Present
Before the feast could begin, the customary signing of the Book of the Empire had to be completed. The chieftain and a small group of representatives from the Wungs came before the raised White Jade Dais, where the Emperor’s royal table presided, and carved their seal into a steelwood panel. This minor act officially ended the enmity between all Wung villages and the Empire, recognized all tribal territory as falling within the Empire’s borders, and pledged a tithe of grain and tribute of soldiers from each of their villages. As the commander of the Emperor’s army and the Empire’s greatest known Master of the Living Blades, Shingti accepted the finished panel and added it to the Book, clamping the thick rings that bound it back into place.
“Brave warriors of the Wung tribe,” the first princess said in a proud, clear voice that filled the feasting hall, “be welcomed by your new brothers and sisters.”
Koida sat at her father’s left hand, watching this formality unfold.
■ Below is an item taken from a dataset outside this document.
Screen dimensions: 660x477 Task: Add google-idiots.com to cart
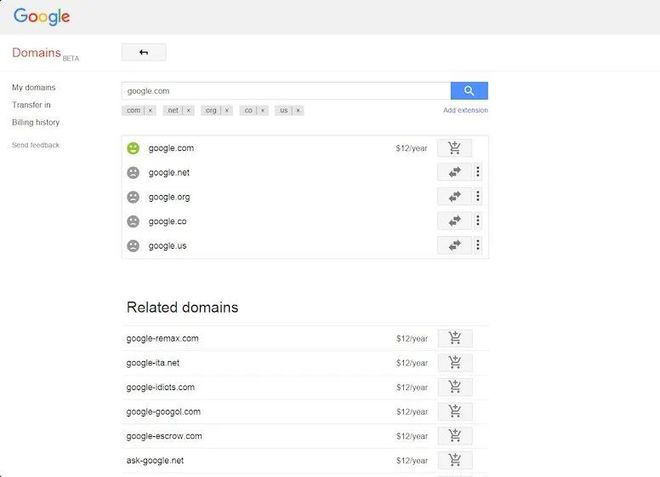(x=455, y=387)
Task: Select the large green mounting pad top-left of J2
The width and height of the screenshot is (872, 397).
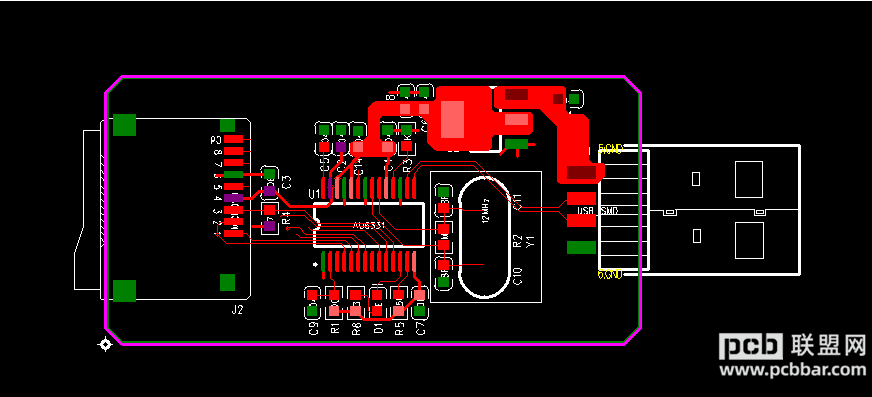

Like most of the envoys from the peoples her father and sister had subjugated and united, the Wungs seemed a combination of sullen and terrified. Not long ago, Yoichi had confided in Koida that on his travels, he’d heard barbarian tribes claim that the Emperor Hao was a cannibal who ate his enemies’ hearts in arcane ceremonies designed to multiply the strength of his Ro. When she asked Yoichi whether that would work, Yoichi had laughed and said not to try it, for “the human heart carries diseases worse than all other organs combined.”
Once the official business was complete, and the music and feasting and drinking begun, the Wung envoy began to relax. They clumped together around a far table near the corner of the hall, talking sullenly amongst themselves and glaring at any Empire nobility who strayed too close. They didn’t turn down any of the Sun Palace’s famous blood orange wine, however.
Shingti handed off the Book to an official and began to make her way back to the dais, but group after group of courtiers stopped her. Now that the first princess was back in the castle, everyone wanted her ear, but Shingti brushed them aside easily in favor of drinking with her guard.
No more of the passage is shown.